In the playoffs, I’d imagine either Hamilton or Matt Bartkowski fills the spot that Wade Redden’s played recently, but the good news for Boston on that front is that Redden has looked decent in his four games, so the Bruins have some built-in depth should a D-man go down for any amount of time in the postseason. That, and nobody looks as bad as Tomas Kaberle, of course.

One more note on Paille: His second-period goal was his 10th in 44 contests this year. He had nine in 69 games last year and six in 43 games the year before, and if it were a full season, he may have been in position to reach 20 for the first time in his career.

Regardless, when he scores this season, the Bruins are 8-1-1. And while the lines have shifted around a bit, the “fourth line” is still Paille, Gregory Campbell and Shawn Thornton. That trio brings good fortune, as the team is 11-1-1 when any of those guys score, and they’re 3-0-0 when two of them score in the same game.

The Bruins now have 61 points with two games to play. It’s hard to make sense of it, given the lockout-shortened schedule, but on that 1.33 points per game played pace, the Bruins would be on pace for 109 points in a full 82-game season.

For a comparison, they finished with 102 points last year, 103 points in the Cup year of 2010-11, 91 points in 2009-10, 116 points in 2008-09 and 94 points in 2007-08.

By that measure, it puts the long stretch of mediocrity of the past month in some perspective, as they’d still be in position to have their second-best season point-wise under Julien if it were a full season.
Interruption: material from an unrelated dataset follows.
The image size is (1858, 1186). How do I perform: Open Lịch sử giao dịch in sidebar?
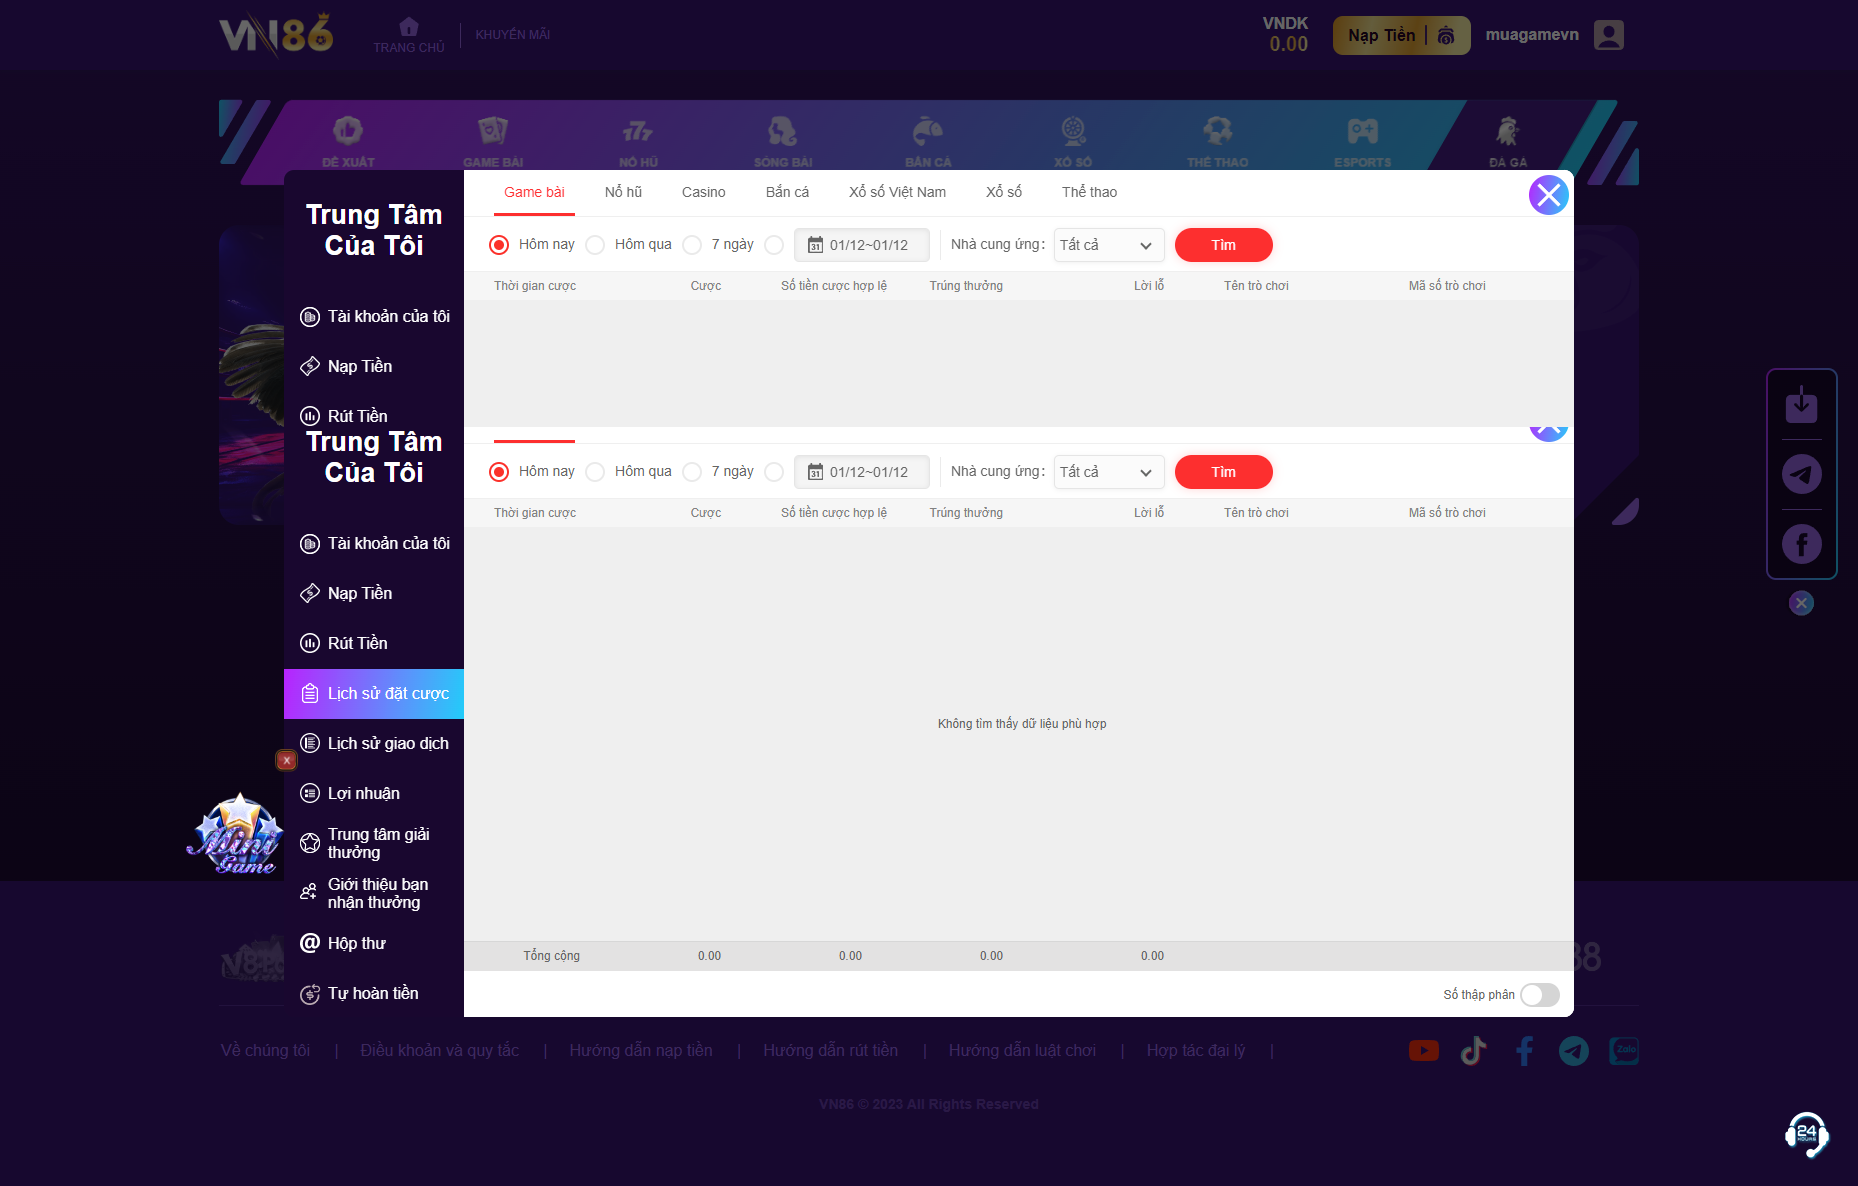[387, 744]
A lot can happen this weekend in terms of seeding and the division. Montreal plays Toronto, and the Bruins play Washington and Ottawa. It’s not worth laying out every single scenario, because most of it will be useless once the games begin and end. But the Bruins do control their destiny in that if they can secure there out of four points this weekend, they will clinch the division, the No. 2 seed in the East, and home ice through the first two rounds. How much that takes a priority over resting key players in the back-to-back set – not to mention how the result of Montreal’s Saturday game affects Julien’s approach to Boston’s Sunday night matchup – remains to be seen, but if the Bruins want the division, they certainly are in position to take it.